You know, I don’t remember how I found those “10 reasons.” Take care!
Bridgeout it is not a mistake you found those 10 reasons. God is wanting to draw you to himself and set you free from the Lesbian Life Style.
Galatians 2:20, I am confused. You say to bridgeout that if she is a Christian and gay she is in sin, and yet you say either way you will see her in Heaven. Are you saying that people can live in sin and still go to Heaven?
thanks,
inmission
Hello, everyone.
I am an ex-gay. I have known God since I was 8. But I did not have peace until I completely surrendered my gay lifestyle up and made the decision to live following after Christ and His Spirit. He has given me perfect peace and is working in my life daily to grow and mature and to be all that He created me to be.
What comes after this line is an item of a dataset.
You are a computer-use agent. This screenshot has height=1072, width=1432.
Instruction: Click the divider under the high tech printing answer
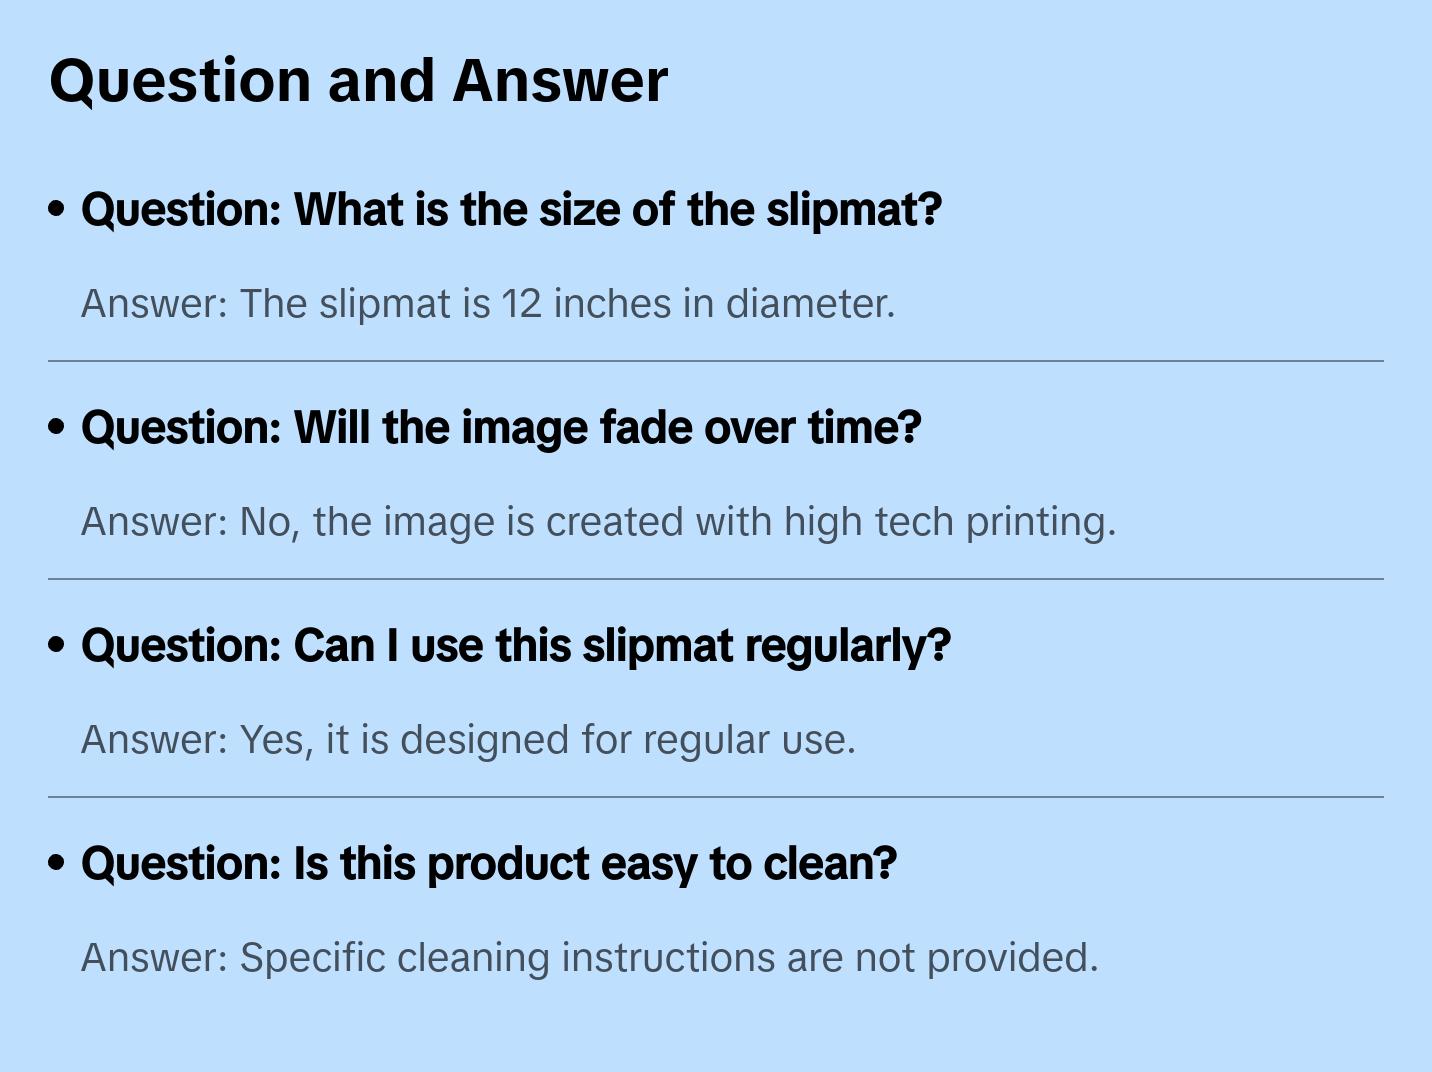(715, 579)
All I am going to add in comment here is to copy what Anita so excellently expressed in another comment to another post when this type of theme came up on this blog…
“Whenever anyone suggests that salvation is so fragile as to be lost over being gay, even if being gay were a sin (not!), then I’d suggest that person has never really understood that salvation fully rests in the grace of God and that our works or virtue have nothing to do with our standing before God. If they want to argue about it being immoral or unnatural, then okay, let’s go with that, but if they want to argue that ones salvation hinges on a particular sexual orientation, then we need to be talking about what salvation really is and how justification comes to us.“
InMission: Yes, I am saying that. If you are saved – you are saved. I believe in Eternal Security. If you are saved and in sin – you are in sin and saved and God might even take you home for being unfruitful. See 1 Cor 15 and I think it is verse 5. He is saved “as if by fire”. And I believe the sin he was in was sexual sin. To go with the opposing view would be to say that all of those Christians sitting on the pews each week eat up with unforgiveness, covetousness, or even pride are not saved. At some point the HS will work the sin out of you. And if you continue without consequences – one would have to question if you are really saved at all. One of Johns epistles speaks to this very thing – “they went out from us’ etc. I think it is the 1st epistle.